The main problem with the SPARC was understanding how things work, like
the fact that the frame pointer and the stack pointer are in the same
place for adjacent windows. That is, sp in the current window before a
save instruction is fp in the current window after the save. Also, one
must understand what the kernel does to flush windows. Basically, if the
kernel ever has to flush the window, it stores that window at the
address in that windows fp register. It is very important that fp always
be correct, otherwise a UNIX context switch could store the window in to
a random place.
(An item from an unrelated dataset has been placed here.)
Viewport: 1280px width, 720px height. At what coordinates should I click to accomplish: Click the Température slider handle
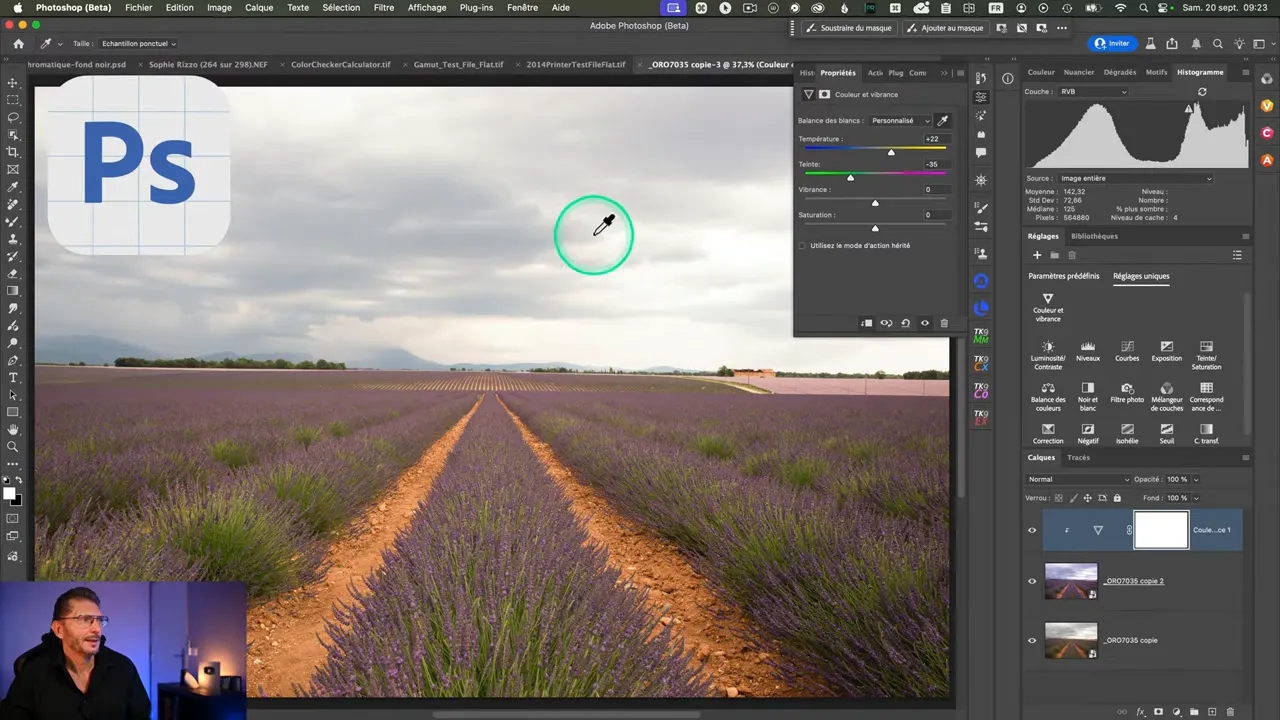click(891, 152)
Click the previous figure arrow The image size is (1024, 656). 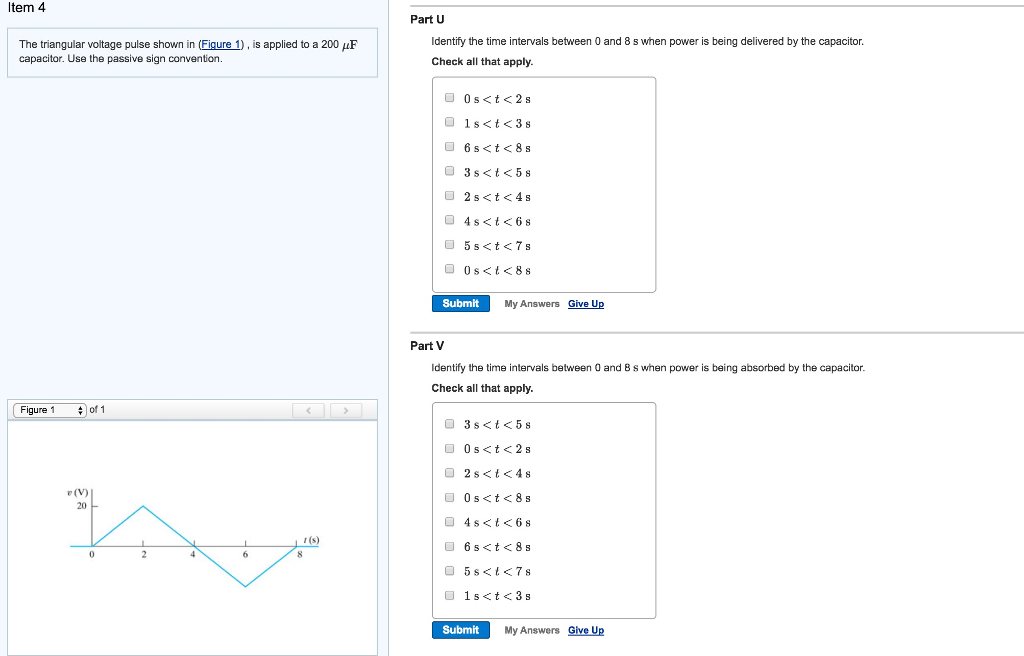pos(308,410)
This was the hardest part of debugging the code, at
random times a register window would be stored into the middle of
another process' stack. Also, the kernel keeps track of which windows a
user context and which are kernel context. This is so that the kernel
can flush all user context only when necessary.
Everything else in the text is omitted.